Saved entries
>>>
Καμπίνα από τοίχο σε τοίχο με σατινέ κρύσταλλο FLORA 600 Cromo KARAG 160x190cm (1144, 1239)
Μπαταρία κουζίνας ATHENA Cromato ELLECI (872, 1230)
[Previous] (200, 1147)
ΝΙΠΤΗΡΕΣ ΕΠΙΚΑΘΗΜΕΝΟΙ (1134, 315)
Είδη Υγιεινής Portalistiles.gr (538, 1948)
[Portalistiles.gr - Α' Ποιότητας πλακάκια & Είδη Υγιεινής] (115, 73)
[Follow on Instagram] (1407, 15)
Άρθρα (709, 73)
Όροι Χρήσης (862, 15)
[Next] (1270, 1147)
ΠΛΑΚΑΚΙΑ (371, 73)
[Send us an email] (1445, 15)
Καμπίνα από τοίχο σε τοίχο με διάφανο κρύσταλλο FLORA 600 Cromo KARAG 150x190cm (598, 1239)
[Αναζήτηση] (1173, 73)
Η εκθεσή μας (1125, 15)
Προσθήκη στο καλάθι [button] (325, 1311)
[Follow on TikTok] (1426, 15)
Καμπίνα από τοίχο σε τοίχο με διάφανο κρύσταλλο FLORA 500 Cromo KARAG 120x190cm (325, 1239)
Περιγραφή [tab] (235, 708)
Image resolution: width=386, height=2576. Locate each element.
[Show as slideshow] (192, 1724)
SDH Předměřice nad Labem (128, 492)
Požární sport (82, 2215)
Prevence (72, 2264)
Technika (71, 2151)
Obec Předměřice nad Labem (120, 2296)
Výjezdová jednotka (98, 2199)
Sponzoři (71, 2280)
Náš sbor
<<<
Repeat the data. Leave nothing out and change nothing.

YOUR SOLUTION
Καμπίνα από τοίχο σε τοίχο με σατινέ κρύσταλλο FLORA 600 Cromo KARAG 160x190cm (1144, 1239)
Μπαταρία κουζίνας ATHENA Cromato ELLECI (872, 1230)
[Previous] (200, 1147)
ΝΙΠΤΗΡΕΣ ΕΠΙΚΑΘΗΜΕΝΟΙ (1134, 315)
Είδη Υγιεινής Portalistiles.gr (538, 1948)
[Portalistiles.gr - Α' Ποιότητας πλακάκια & Είδη Υγιεινής] (115, 73)
[Follow on Instagram] (1407, 15)
Άρθρα (709, 73)
Όροι Χρήσης (862, 15)
[Next] (1270, 1147)
ΠΛΑΚΑΚΙΑ (371, 73)
[Send us an email] (1445, 15)
Καμπίνα από τοίχο σε τοίχο με διάφανο κρύσταλλο FLORA 600 Cromo KARAG 150x190cm (598, 1239)
[Αναζήτηση] (1173, 73)
Η εκθεσή μας (1125, 15)
Προσθήκη στο καλάθι [button] (325, 1311)
[Follow on TikTok] (1426, 15)
Καμπίνα από τοίχο σε τοίχο με διάφανο κρύσταλλο FLORA 500 Cromo KARAG 120x190cm (325, 1239)
Περιγραφή [tab] (235, 708)
Image resolution: width=386, height=2576. Locate each element.
[Show as slideshow] (192, 1724)
SDH Předměřice nad Labem (128, 492)
Požární sport (82, 2215)
Prevence (72, 2264)
Technika (71, 2151)
Obec Předměřice nad Labem (120, 2296)
Výjezdová jednotka (98, 2199)
Sponzoři (71, 2280)
Náš sbor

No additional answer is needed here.